Text excerpt:
========
It was one of those days, the kind that you'll remember for the rest of your life. Woke up early after a long time, 7:30 am. Otherwise, early is 10! Got ready quickly so that I can have my day date with Aa. She's been waiting for this a while, even reminded me not to forget (sent me the cutest message ever). Plan was simple: do a public transit trip around downtown Toronto. For me it'll be the last time for a while, and for her, one of the first times. Myself, it was a bitter sweet good-bye to my home for more than 25 years, for her it was a "WOW". But for me only, it was the exact untangling I needed before staring on my long journey ahead.
She was late as usual, but not in her control. While waiting I got some last errands done and everything seemed in place. We drove together to Scarborough Town Center by 10:30. Aa was in her jogging pants and I wasn't impressed. Offered going to Sears and buy some jeans so that she could change. Needless to say, she furiously declined. We then proceeded to head to the RT station. This required walking through the mall. And that's where the first surprise of the day occurred.
Saw a group of folks holding hands of someone who may not necessarily be their loved one. Weird at first, but not one, two, but a whole bunch of these people. It was my old accountant, and he wasn't by himself. He too was holding someone's hands who I didn't recognize. On further inspection, I realized the commonality: it was a group of mentally handicapped children on a field trip. My accountant stopped to say hello when he noticed me. He was in a rush, but quickly offered me his greetings and seeing my puzzled face, he explained what I had already sorta figured out, that he was chaperoning the group with some other adults as well. The kid he was holding pulled on his hand as a sign to keep on moving. He left hastily without a chance for me to say that he was doing a very nice thing. Though saying such things may actually take away from his nice deed. I think the happiness on the face of a child is all the thanks one needs at times.
Now it was Aa tugging on me to continue our trek. We got a day pass, seemed to make the most sense since we were going to be TTC hoping. The station felt almost the same as always. The long hallway between the mall and the station was identical to how I remember it. Contrast that with the mall which had new hallways interweaving into the horizon and store names which I could hardly pronounce. The long hallway reminded me of the many times where I would wait on the mall end expecting, lets call them friends, to arrive from the station end. These friends and I would then walk hand-in-hand (similar to the accountant) around the mall, more often then not, ending up at the back of the cinemas. But alas, that's a story for some other time.
Toronto still has the best public transit system in the world IMHO. From STC we took the RT to Kennedy. The day wasn't overly cold, and the snow was still out. That became more of a nuisance since I couldn't make out many of the usual landmarks that I was once familiar with. I was eagerly waiting to show Aa where my pops used to volunteer his free time to get work experience, but I couldn't find it. Maybe it wasn't the snow, but the many new buildings, roads, construction, or hordes of people blocking my view. Warden station reminded me of the many times the gang of 5 would go watch movies. It seems crazy that we would travel to this station to watch movies when other perfectly nearby cinemas were readily available. Ah, the complexities of youth.
========
Information shown:
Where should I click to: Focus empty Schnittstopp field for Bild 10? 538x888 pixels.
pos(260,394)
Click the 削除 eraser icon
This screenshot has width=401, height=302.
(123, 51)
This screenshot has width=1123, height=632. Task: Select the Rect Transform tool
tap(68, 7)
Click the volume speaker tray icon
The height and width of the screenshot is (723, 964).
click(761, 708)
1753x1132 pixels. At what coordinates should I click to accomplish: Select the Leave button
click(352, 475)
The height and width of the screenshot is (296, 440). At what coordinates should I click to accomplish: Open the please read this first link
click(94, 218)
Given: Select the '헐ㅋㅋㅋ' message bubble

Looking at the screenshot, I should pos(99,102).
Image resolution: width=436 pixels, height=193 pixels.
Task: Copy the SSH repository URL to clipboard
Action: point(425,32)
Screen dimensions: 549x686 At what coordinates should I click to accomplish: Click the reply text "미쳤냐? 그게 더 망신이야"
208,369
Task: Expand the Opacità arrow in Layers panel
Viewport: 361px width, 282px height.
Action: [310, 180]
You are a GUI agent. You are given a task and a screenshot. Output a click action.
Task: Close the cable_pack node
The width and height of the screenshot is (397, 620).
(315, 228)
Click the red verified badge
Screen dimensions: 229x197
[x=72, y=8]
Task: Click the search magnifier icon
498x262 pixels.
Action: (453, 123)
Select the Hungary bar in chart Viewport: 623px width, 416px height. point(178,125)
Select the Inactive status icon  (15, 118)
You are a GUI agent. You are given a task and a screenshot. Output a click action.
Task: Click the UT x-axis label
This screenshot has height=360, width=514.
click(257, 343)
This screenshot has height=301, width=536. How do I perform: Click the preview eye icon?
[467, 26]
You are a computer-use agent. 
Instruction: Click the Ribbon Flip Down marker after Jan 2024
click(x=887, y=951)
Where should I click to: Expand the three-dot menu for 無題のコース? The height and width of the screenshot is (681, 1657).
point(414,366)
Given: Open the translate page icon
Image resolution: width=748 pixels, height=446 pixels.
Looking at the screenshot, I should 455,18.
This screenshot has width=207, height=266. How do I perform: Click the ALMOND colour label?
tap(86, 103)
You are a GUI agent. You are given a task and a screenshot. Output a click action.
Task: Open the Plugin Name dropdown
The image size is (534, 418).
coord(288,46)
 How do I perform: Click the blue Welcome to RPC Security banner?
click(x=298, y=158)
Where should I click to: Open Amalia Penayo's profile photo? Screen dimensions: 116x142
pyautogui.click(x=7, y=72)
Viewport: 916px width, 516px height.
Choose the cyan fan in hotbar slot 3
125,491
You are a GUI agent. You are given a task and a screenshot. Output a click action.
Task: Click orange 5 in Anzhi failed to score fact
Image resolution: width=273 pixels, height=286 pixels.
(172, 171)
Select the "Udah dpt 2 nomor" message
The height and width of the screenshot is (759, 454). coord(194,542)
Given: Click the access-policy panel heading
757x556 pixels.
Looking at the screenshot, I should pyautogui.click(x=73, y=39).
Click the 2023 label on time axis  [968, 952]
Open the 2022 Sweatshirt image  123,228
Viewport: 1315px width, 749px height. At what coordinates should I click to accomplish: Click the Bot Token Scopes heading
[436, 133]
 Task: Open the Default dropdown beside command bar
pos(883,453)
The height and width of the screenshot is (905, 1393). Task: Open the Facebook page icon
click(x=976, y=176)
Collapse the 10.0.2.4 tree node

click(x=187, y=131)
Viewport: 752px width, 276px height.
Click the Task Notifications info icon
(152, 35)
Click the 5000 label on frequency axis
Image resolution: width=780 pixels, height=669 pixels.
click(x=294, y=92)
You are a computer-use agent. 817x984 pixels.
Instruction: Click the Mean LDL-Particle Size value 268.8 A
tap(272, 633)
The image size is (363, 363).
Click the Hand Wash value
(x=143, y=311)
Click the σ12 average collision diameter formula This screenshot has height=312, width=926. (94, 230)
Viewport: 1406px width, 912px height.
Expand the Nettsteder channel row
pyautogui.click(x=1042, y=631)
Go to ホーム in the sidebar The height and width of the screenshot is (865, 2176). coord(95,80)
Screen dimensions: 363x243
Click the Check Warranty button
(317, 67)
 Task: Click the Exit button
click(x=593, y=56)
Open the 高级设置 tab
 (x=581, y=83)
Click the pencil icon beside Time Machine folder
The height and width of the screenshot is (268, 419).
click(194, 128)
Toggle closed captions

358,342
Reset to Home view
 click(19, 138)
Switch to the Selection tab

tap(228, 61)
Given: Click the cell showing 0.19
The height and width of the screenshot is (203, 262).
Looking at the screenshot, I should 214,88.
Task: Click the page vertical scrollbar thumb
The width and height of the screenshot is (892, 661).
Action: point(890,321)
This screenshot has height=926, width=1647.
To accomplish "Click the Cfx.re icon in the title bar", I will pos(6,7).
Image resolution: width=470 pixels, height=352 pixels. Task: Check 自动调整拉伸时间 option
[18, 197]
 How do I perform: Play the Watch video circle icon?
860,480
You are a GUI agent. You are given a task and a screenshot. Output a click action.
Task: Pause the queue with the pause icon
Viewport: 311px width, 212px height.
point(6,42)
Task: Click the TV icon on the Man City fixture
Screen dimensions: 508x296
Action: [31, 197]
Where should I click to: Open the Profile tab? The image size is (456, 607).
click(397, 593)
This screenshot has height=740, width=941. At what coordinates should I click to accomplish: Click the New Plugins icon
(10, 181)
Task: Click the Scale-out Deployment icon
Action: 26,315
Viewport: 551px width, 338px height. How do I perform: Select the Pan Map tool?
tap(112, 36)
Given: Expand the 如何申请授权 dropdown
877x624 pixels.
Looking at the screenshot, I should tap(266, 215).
========
Work to complete: Pick up the account of the public transit day around Toronto right after its last sentence and continue it. The records stand apart from the text about the Toronto transit day and are unrelated to it.

Response to the exercise:
Next stop, Yonge & Bloor. As a child, I always felt that this trek took forever. It was normal for rush hourers to fall asleep at this time, and it was no different now as well. Actually, I caught the snooze fever, and laid my head on Aa's shoulder. She's a sweetie. Surprisingly, we didn't speak much during our trip. I think we both had our own reasons to be together today, and the company was all that we needed. Partly woke me up when she giggled "Castle Frank, next stop". Easily amused I guess. The stop was busy as always, loads of people moving hither and thither. Now it was southbound to Dundas, or was it Union? Got caught up in the scheduling of things and I couldn't figure out how to proceed. I figured we go straight south to Union so I could show her the train station. Then we could head back north to Dundas square.
The station was alright, she seemed to be all open-eyed. Wow, it's just like Grand Central, but smaller! After 20 minutes or so, I figured it was time for some quick lunch. We stepped outside, and Aa screamed "hot dogs"! I knew she was a sucka for veggie dogs, so we proceeded in that direction. The lady was all alone, and that was good. I asked for 2 jumbo veggie dogs, well done. She sliced it down the middle so that it can also cook from the inside, thoughtful act if I may say so. We must have gobbled them down in no time flat and Aa wiped the mustard off my chin. Next stop, well that was an unknown.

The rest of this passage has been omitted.